* Exercise *
From the entries below, return only the lines starting at the one that contains "The height and width of the screenshot is (640, 1137)." and ending at the one that contains "Screen dimensions: 1568x566", exactly as they stand.

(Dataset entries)
════════════════════

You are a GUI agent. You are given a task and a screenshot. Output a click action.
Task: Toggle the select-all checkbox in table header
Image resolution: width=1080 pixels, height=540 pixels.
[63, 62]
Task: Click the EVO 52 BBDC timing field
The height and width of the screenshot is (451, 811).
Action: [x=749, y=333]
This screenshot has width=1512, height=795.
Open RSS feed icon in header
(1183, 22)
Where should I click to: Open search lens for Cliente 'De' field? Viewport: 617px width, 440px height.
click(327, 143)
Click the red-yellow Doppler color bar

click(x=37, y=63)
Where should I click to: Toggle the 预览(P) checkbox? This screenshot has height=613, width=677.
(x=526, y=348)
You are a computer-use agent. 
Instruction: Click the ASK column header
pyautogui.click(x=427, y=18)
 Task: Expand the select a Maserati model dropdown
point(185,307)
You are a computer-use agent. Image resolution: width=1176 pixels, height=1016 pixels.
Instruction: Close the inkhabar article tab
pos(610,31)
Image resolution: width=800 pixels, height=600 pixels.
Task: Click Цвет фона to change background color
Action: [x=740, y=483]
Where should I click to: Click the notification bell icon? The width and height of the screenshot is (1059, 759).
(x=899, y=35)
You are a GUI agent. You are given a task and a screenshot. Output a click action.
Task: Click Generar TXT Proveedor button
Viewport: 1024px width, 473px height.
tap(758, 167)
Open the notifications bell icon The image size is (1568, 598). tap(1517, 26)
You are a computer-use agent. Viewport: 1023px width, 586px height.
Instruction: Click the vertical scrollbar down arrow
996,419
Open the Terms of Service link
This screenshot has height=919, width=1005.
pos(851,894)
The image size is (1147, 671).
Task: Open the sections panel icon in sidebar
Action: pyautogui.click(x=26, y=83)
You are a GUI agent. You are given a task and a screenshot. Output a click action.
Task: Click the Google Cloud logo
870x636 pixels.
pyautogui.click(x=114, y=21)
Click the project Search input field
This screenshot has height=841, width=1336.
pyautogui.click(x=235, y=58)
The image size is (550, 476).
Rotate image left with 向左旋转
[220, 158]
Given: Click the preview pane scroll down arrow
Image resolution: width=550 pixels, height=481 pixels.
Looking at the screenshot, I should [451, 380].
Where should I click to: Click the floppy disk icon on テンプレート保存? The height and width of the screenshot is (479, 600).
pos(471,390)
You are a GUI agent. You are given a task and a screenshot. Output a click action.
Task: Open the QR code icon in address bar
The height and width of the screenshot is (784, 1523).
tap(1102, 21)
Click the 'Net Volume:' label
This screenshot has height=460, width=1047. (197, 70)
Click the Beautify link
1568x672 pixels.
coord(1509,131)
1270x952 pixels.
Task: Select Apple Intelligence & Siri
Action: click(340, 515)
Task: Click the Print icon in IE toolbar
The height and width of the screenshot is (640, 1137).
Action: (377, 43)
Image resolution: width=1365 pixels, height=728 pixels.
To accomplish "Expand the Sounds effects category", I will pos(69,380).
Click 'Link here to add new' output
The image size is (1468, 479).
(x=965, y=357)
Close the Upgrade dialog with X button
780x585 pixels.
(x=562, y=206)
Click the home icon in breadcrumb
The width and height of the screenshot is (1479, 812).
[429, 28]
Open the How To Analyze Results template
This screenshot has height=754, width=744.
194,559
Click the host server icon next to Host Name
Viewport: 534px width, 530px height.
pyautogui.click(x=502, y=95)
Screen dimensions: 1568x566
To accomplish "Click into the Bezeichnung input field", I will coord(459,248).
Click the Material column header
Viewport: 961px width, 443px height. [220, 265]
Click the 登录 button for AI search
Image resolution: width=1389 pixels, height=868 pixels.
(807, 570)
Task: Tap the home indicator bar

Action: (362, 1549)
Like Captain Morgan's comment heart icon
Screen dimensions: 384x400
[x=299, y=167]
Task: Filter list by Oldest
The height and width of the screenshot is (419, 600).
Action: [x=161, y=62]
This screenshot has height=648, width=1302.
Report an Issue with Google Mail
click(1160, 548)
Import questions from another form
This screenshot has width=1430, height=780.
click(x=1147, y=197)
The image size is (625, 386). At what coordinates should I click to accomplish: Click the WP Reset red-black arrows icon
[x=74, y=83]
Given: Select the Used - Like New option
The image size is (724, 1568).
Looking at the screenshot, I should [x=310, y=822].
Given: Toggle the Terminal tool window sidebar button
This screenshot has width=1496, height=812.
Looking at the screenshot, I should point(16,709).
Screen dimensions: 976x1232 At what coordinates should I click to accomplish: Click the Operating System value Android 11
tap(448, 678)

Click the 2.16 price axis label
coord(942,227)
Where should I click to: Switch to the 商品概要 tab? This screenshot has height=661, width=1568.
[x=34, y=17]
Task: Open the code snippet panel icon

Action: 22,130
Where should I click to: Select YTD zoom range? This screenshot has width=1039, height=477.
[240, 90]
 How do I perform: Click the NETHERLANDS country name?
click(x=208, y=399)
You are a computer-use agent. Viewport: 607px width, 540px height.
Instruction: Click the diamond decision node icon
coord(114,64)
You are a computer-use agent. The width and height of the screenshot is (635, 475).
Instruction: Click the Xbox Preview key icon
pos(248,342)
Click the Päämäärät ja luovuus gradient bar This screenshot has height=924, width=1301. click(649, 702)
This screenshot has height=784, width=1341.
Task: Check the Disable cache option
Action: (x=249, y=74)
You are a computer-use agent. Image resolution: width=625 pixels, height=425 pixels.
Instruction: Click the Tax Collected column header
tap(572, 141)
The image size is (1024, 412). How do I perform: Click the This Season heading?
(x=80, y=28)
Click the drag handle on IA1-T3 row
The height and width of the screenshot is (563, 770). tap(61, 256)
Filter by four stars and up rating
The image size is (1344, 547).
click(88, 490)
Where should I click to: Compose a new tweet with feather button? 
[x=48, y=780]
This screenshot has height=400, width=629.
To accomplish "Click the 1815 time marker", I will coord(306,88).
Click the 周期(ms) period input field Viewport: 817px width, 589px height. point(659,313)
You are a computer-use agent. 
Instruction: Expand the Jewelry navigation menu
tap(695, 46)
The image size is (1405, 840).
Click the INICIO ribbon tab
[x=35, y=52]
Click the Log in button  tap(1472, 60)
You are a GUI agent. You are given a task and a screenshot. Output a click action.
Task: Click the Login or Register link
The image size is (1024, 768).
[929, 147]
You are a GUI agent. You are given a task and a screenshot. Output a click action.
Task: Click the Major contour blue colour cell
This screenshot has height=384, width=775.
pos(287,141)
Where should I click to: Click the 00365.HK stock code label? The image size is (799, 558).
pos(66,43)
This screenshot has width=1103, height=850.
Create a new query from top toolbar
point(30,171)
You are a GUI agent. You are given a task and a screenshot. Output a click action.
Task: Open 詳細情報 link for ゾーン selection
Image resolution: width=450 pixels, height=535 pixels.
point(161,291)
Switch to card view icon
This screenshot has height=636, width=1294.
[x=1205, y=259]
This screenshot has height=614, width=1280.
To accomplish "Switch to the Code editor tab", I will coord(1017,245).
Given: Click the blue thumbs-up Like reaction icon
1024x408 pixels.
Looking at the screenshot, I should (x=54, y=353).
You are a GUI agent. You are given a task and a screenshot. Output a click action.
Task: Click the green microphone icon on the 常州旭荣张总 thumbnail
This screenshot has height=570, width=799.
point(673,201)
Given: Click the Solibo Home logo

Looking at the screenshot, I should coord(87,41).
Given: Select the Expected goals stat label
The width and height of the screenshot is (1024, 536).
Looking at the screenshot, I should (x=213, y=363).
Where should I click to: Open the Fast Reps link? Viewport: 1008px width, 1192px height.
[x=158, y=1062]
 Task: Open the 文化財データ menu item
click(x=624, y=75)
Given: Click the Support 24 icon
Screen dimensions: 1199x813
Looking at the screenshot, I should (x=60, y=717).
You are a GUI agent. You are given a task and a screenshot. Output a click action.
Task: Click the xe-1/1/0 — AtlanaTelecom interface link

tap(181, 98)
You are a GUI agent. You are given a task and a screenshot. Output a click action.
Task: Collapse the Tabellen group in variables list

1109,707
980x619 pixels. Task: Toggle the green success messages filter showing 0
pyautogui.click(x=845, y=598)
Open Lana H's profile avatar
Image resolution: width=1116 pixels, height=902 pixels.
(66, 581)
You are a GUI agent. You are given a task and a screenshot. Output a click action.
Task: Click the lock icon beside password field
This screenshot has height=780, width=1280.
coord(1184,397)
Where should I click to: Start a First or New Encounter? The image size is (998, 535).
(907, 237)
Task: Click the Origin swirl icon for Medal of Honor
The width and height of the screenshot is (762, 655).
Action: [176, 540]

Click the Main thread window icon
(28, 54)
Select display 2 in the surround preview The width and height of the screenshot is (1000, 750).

════════════════════

* Answer to this task *
The height and width of the screenshot is (640, 1137).
Action: (377, 43)
Image resolution: width=1365 pixels, height=728 pixels.
To accomplish "Expand the Sounds effects category", I will pos(69,380).
Click 'Link here to add new' output
The image size is (1468, 479).
(x=965, y=357)
Close the Upgrade dialog with X button
780x585 pixels.
(x=562, y=206)
Click the home icon in breadcrumb
The width and height of the screenshot is (1479, 812).
[429, 28]
Open the How To Analyze Results template
This screenshot has height=754, width=744.
194,559
Click the host server icon next to Host Name
Viewport: 534px width, 530px height.
pyautogui.click(x=502, y=95)
Screen dimensions: 1568x566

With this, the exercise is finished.